Your instructions
Extract the line that contains "Given: Go to the Termine calendar tile" and every line after it through the end of the records below, exactly as written, leaving out any pictures.

━━━━

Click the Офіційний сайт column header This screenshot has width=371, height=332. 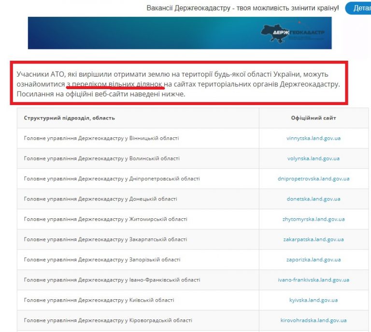coord(313,118)
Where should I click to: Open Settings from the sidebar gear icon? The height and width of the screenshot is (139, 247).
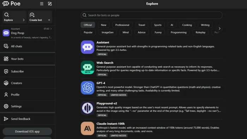(x=6, y=106)
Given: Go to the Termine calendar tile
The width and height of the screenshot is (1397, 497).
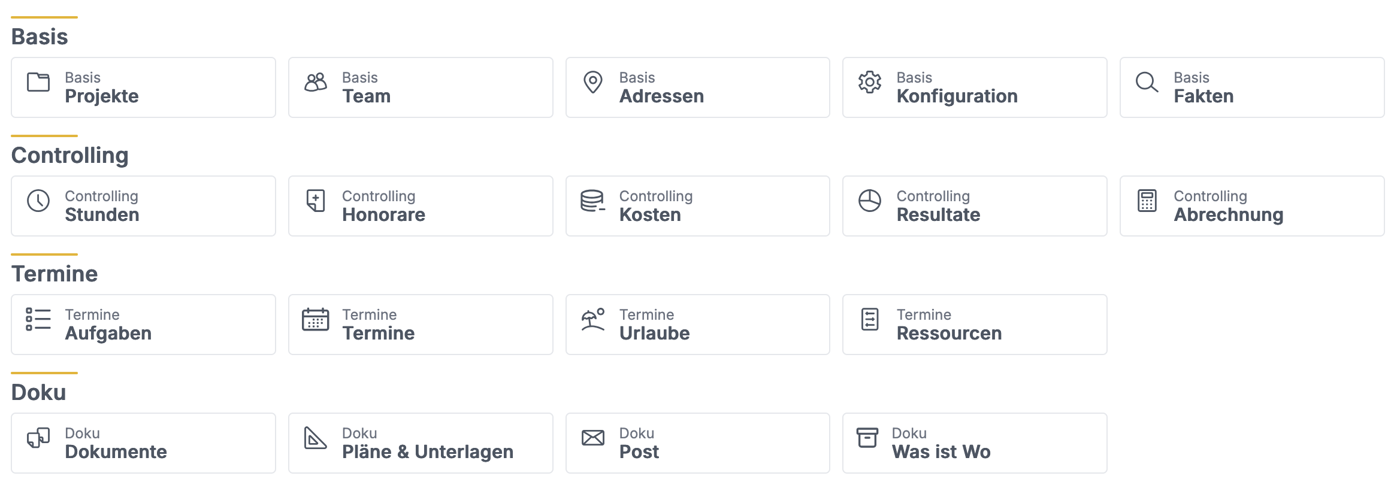Looking at the screenshot, I should (421, 325).
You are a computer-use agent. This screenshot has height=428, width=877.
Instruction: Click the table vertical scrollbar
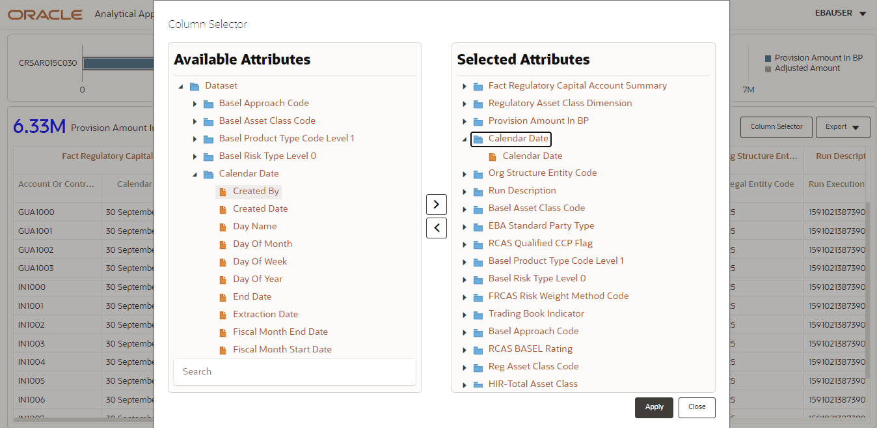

━━━━

Response area
Given: Go to the Termine calendar tile
The width and height of the screenshot is (1397, 497).
Looking at the screenshot, I should (421, 325).
You are a computer-use agent. This screenshot has height=428, width=877.
Instruction: Click the table vertical scrollbar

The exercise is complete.